Fashioning a New FundraiserThe Newport Harbor (Calif.) High School Girls' Volleyball Booster Club recently held a fundraiser that showcased its members in a unique way--as fashion models. The event brought in a profit of $3,500, which went directly back to the team.
In the summer of 2012, members of the Newport Harbor (Calif.) High School Girls' Volleyball Booster Club came up with an idea for a fashion show to support the team and turn some heads. The show was held at a clothing boutique that is new to the area, with junior and senior team members modeling the clothes.
"We had never done something like this before," says Fashion Show Chair Evelyn Yardley. "It took a lot of legwork and a lot of personal attention to our community--we went door-to-door asking for everything that we needed--but we were able to get almost everything donated for the event and pull it together in about 60 days."
Leading up to the show, the booster club sent invitations to the team members' mothers, as well as local businesses that sponsored the event by donating products or services. The club also sold tickets to the community members for $50 general admission and $25 for students. The three-hour event included refreshments, the fashion show, a silent auction that featured several items and gift certificates from local businesses.
The boutique's owner had been looking for a way to drum up new business, so arranging the venue was a win-win situation. "Some of the designers brought in new items from their lines, just for the show," Yardley says. "And the boutique's owner gave us 10 percent of her profit for everything sold that day. It worked out well for everyone--we raised money for the team, while she drew attention to her business and got some new customers."
To complement the boutique's clothing, a local shoe store brought in footwear to be worn in the show and a local jewelry designer offered some of her pieces, as well. Likewise, makeup artists and a hairstylist volunteered their services. "Everyone was really generous, and they all worked together to help us put together a great show," Yardley says. "The team members who served as models had a great day of pampering--and they got to wear something they may not have otherwise tried. It was a lot of fun."
Yardley worked with a graphic designer who volunteered to design the invitations, program, and tickets, while a local Whole Foods store supplied refreshments. "The chairs, tables, glassware, and silverware were the only items we rented," she says. "We wanted it to be a nice event, so that's where we spent some money--although we were given a discount on the rate."
Setting up for the show took some time, as it was held in the boutique's back room--which meant moving the clothing and fixtures that were stored there. "We did that the night before," says Yardley. "Believe it or not, the shop was still open to the public for most of the day. Just before 4:00, the owner put up a sign saying that a private event was being held, so that's when we set up the chairs and did our finishing touches."

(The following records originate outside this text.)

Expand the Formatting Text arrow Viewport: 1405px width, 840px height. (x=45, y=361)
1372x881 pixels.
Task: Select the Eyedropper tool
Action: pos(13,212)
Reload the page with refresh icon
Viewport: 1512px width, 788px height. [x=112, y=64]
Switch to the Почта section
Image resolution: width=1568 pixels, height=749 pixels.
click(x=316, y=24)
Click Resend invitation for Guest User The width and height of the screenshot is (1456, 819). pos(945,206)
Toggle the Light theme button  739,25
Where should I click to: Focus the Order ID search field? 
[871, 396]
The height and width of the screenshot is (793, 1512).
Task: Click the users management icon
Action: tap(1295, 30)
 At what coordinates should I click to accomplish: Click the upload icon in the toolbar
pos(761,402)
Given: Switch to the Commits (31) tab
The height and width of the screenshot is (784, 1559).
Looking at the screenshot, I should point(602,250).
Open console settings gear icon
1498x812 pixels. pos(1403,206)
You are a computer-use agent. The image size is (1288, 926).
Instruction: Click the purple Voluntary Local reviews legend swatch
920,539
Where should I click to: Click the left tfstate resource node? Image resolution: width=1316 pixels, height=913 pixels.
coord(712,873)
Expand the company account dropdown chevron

Once it was time to begin, the event started off with refreshments and Yardley's opening remarks, which included thanking the businesses that had helped with the show. Next, a CD started playing and the show got started. Rather than introducing the models as they walked onto the runway, their names and the clothing's information was printed on an insert in the program. Afterward, the silent auction concluded, and dessert was served.
The show had a full house with approximately 110 attendees. "Originally, we thought we would have about 150 there," Yardley says. "But we couldn't have fit that many, so it worked out perfectly. We wanted to invite the mothers to come so they would have a fun mother-daughter type of memory.
"The team's juniors and seniors were our models," she continues. "Then we had the sophomores and freshmen helping out where they were needed. We're planning on making it an annual event, so they'll get to be in the limelight for future shows."
For next year's event, Yardley is planning on expanding the invitation list. "We had a lot of feedback from the team members' dads saying they would like to come, so we're going to invite them next year," she says. "I'm also hoping to get our program's two Olympians--Misty May-Treanor and April Ross--at the event. They've both always been very supportive of us, so we're hoping they can be a part of it next year, as well."